Michel Moglia

Michel Moglia

Né en 1945.
Études littéraires (Paris IV Sorbonne).
Moniteur de plongée .
Professeur en lettres modernes.
Séjour au Niger, au titre de la coopération.
Reporter photographe (Afrique de l’Ouest, Sahara)
Mécanicien diéséliste bateaux
Recherches céramique en autodidacte.
Ex contributeur à la Revue de la Céramique et du verre

Utilise le feu comme élément de recherche pour ses créations, en relation avec la terre, le métal, etc…

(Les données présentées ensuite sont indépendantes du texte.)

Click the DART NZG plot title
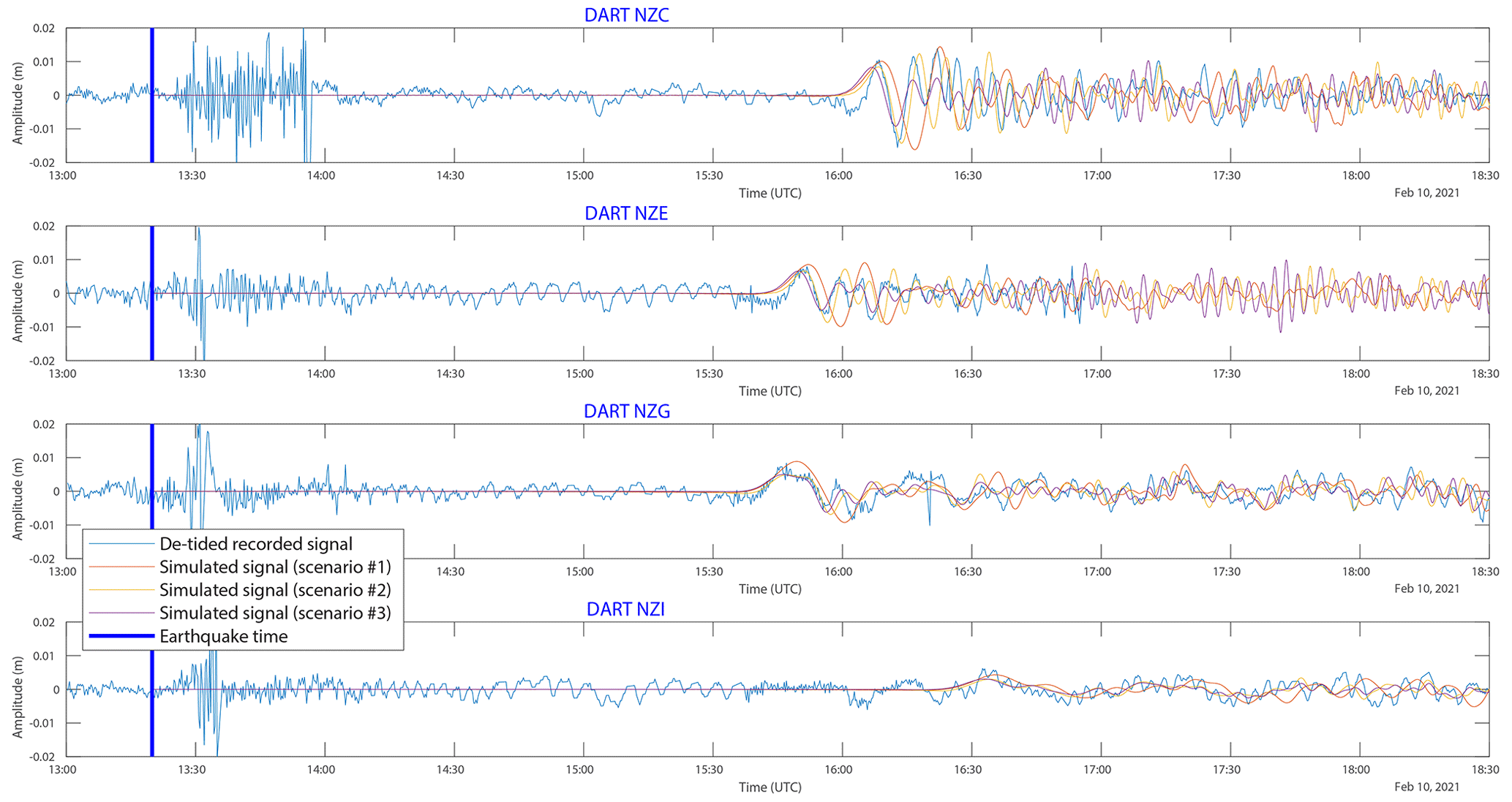This screenshot has height=802, width=1512. pos(627,412)
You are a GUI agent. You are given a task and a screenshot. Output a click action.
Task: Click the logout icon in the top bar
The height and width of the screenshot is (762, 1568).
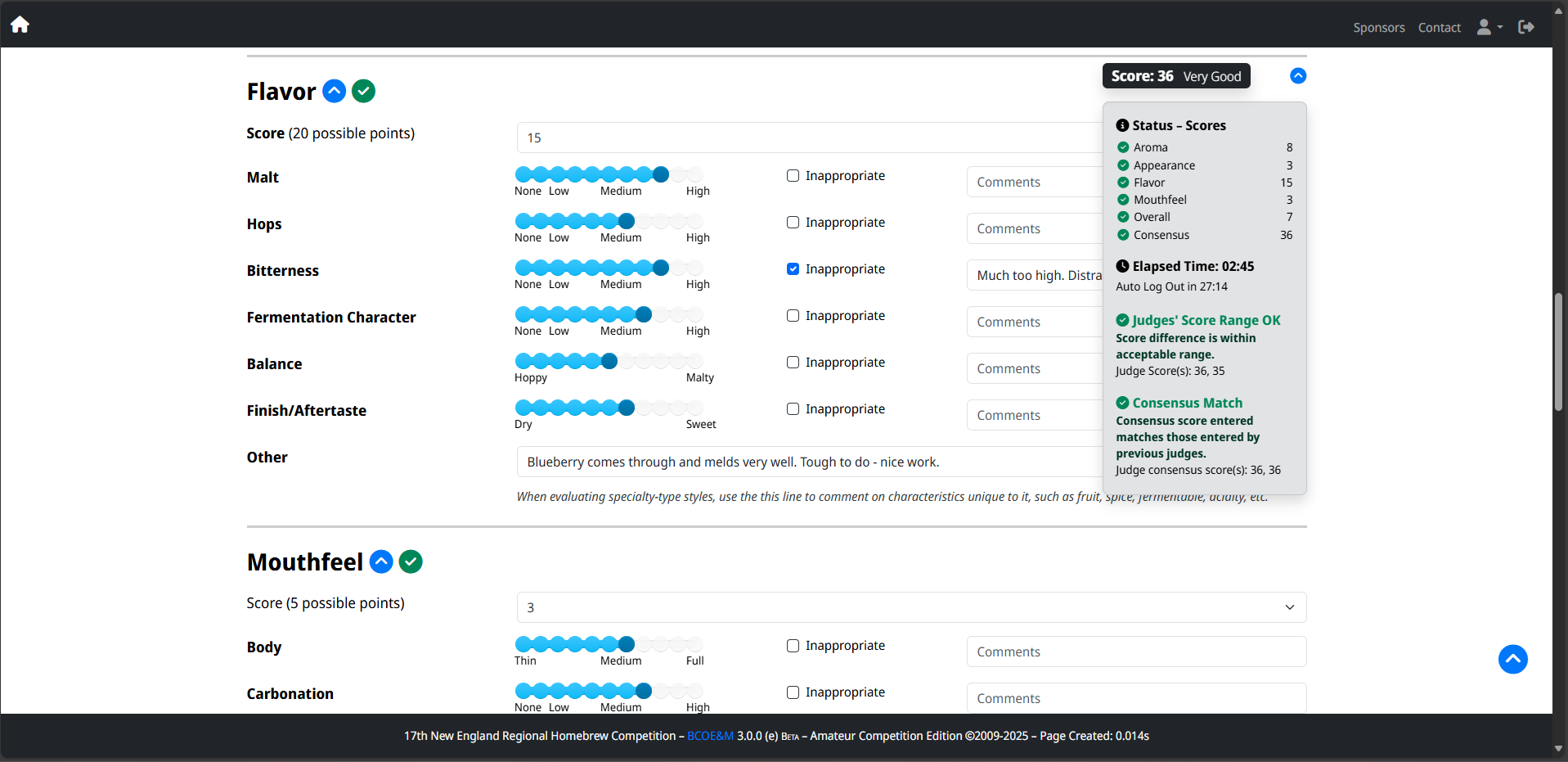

1987 Première cuisson céramique en mer, sous voile.
1987 Chargé de cours en cuissons rapides aux Beaux Arts de Mâcon. 1988 Prix Emilie Romagne au 45 ème concours international de céramique de Faenza 1988 Achat du Fond National d’Art Contemporain, Paris : Bouclier céramique 1989 Bourse d’études de la Délégation des Arts Plastiques: Feu visuel et sonore…
A partir de 1990, se consacre à une double recherche visuelle et sonore liée à l’usage du feu et de son énergie. : www.orgue-a-feu.com.

Tableaux et sculptures

« Michel MOGLIA s’est inventé une technologie au service de son objectif. Le souffle du feu et de l’air est l’outil et le sujet de son œuvre . Il en a pris POSSESSION : il faut entendre ce mot dans toutes ses significations matérielles et spirituelles ; l’artiste y engage tout son être pour produire des objets et des sons.
Sur quels matériaux entraîne-t-il l’énergie du feu et de l’air et la sienne propre ? Sur la terre liées à l’eau, le matériau naturel et ancestral qu’il soutient par des structures métalliques : que de symboles !
Sa création ne se limite pas à l’objet fini. Le « Produit plastique », l’œuvre, existe préalablement dans l’acte créatif : la cuisson, véritable spectacle qui, de plus s’accompagne désormais de chants thermiques.
Il s’est libéré des contraintes du FOUR comme les artistes de SUPPORT-SURFACE se sont libérés du Cadre de la Toile ; mais il refuse leur matérialisme et réintroduit la dimension sacrée.
Enfin, sa création connaît une troisième phase depuis l’invention de l’ORGUE A FEU en 1986. Il n’est plus question de céramique dans ses constructions monumentales de métal et de verre : seul le souffle du feu qui fait vibrer l’air, dirigé par le maître, engendre la lumière aux multiples couleurs, et les sons, en des trajectoires qui s’entrelacent dans un environnement parfois formé de boucliers dressés. L’artiste est redevenu chaman. Les hommes spectateurs subissent alors un envoûtement qui les unit, leur permet d’échapper, le temps du spectacle, à la banalité du quotidien « civilisé » : ressurgissent alors les pouvoirs de perception des forces naturelles ou surnaturelles qui ébranlèrent le chaos primordial, donnèrent naissance au monde, et gèrent son avenir.
L’art de Michel MOGLIA nous met en face de la dimension scientifique et sacrée de notre condition humaine. »

Mireille BAZIN Historienne d’Art


Prix Emilie Romagne au 45 ème concours International de Faenza.